Os amigos Nelson Sargento e Monarco, baluartes da Mangueira e da Portela
Os amigos Nelson Sargento e Monarco, baluartes da Mangueira e da Portela Foto: Urbano Erbiste / 02.09.2016 / Agência O Globo

A jornalista Ana Condeixa, uma das organizadoras das homenagens, contou que tudo começou quando a colega Zilda Raggio publicou num grupo na internet a intenção de preparar uma pequena homenagem para o sambista, que estaria triste por estar distante dos palcos, da Mangueira e dos amigos. Ana foi uma das primeiras a abraçar a ideia. Depois vieram outros amigos, artistas e uma parceria com o Museu do Samba. O grupo pretende ainda criar perfis nas redes sociais para reunir todas as homenagens e também para que admiradores, sejam anônimos ou famosos, deixem mensagens de parabéns.

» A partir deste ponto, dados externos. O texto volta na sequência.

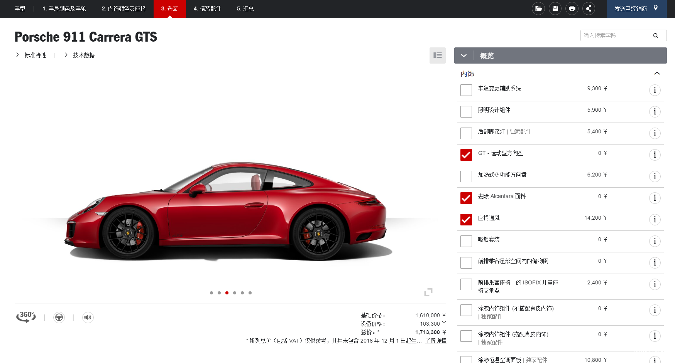Enable the 加热式多功能方向盘 checkbox

[x=466, y=176]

— Nelson Sargento, autor de grandes sambas, é a história viva do samba e do morro. Música é alegria e, como diz o ditado, “quem canta seus males espanta”. Nesse momento, homenagear Nelson lava a nossa alma e ajuda a espantar a tristeza. Por sua história de vida, Nelson mostra ser possível vencer as adversidades e viver com alegria. Ele representa tudo o que a gente deveria mirar: chegar a esta idade com alegria e qualidade de vida — aplaude a jornalista.

Live com amigos

Segundo a mulher do baluarte, alguns amigos músicos também estão programando lives com a sua participação, para homenageá-lo pelo aniversário. Sem fazer shows desde o começo do ano, um dos últimos foi no Japão, onde o mangueirense se apresenta todos os anos, Nelson Sargento tem dedicado seus dias à leitura, à conclusão de versos que estavam inacabados e à pintura dos quadros, que são vendidos por valores entre R$ 2,9 mil e R$ 3,5 mil, ajudando a compor as finanças.

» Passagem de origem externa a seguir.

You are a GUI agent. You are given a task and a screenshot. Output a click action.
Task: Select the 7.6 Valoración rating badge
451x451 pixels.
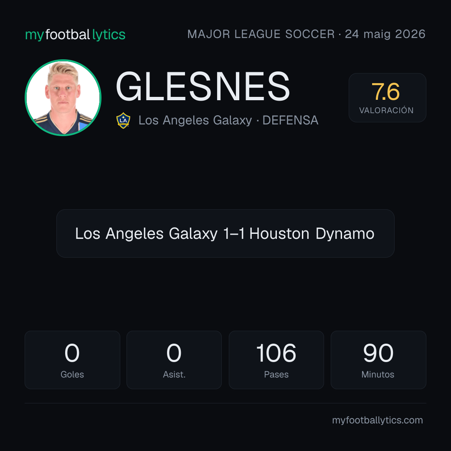tap(387, 97)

Nelson conta ainda com uma aposentaria de R$ 5 mil, mas boa parte desse valor é consumida pelo pagamento do aluguel e por despesas médicas. As dificuldades enfrentadas pelo mangueirense, devido à suspensão dos shows, de onde vem o grosso de sua renda, ficaram evidentes depois de uma nota da coluna do jornalista Ancelmo Gois, de O Globo, no começo de junho, revelando que o compositor havia colocado à venda objetos de seu acervo pessoal, incluindo ternos verde e rosa, usados nos desfiles da escola.

Evonete confirmou a informação, mas disse que não foi necessário se desfazer das peças porque, após a publicação, o casal recebeu vários apoios, inclusive da Mangueira. Além disso, ela criou uma vaquinha virtual, em meados de junho, e conseguiu arrecadar R$ 54 mil.

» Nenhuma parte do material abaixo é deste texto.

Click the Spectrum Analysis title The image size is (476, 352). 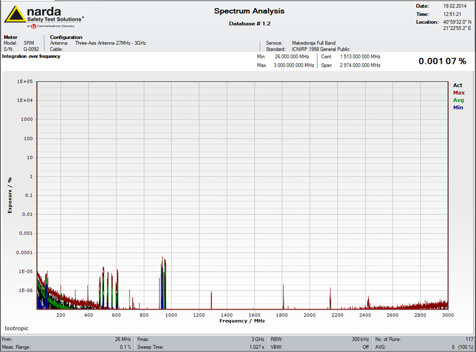pyautogui.click(x=249, y=11)
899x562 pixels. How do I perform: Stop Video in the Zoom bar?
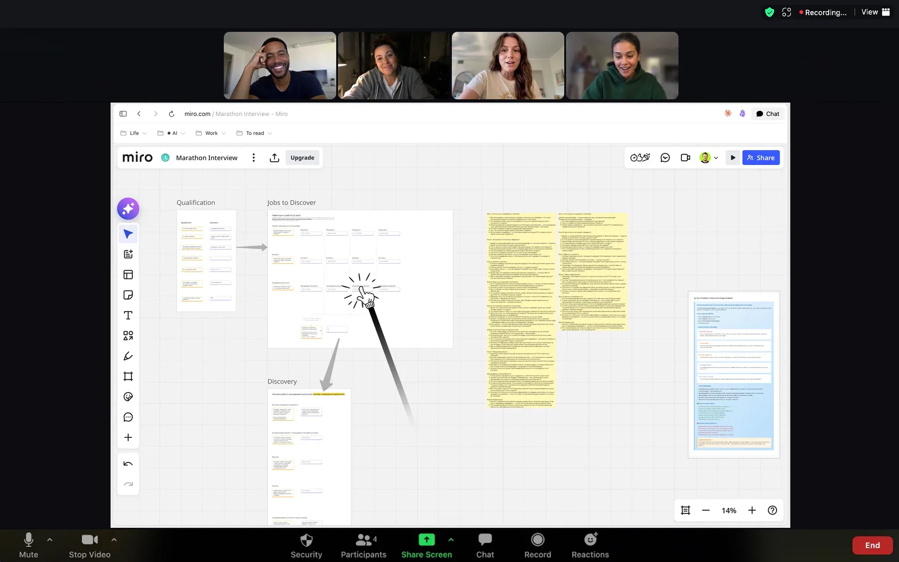[89, 545]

— Mas ainda não recebemos esse dinheiro. É muita burocracia — reclama Evonete

Nascido na Praça Quinze e torcedor do Vasco, o carioquíssimo Nelson Sargento começou a fazer música ainda adolescente. Em 1955, compôs com Alfredo Português “Primavera”, samba-enredo também conhecido como “As quatro estações do ano” e considerado um dos mais bonitos de todos os tempos, com o qual a Mangueira foi vice-campeã, ficando atrás do Império Serrano. Assina mais de 400 composições, e seu sucesso “Agoniza, mas não morre” tem mais de 30 regravações.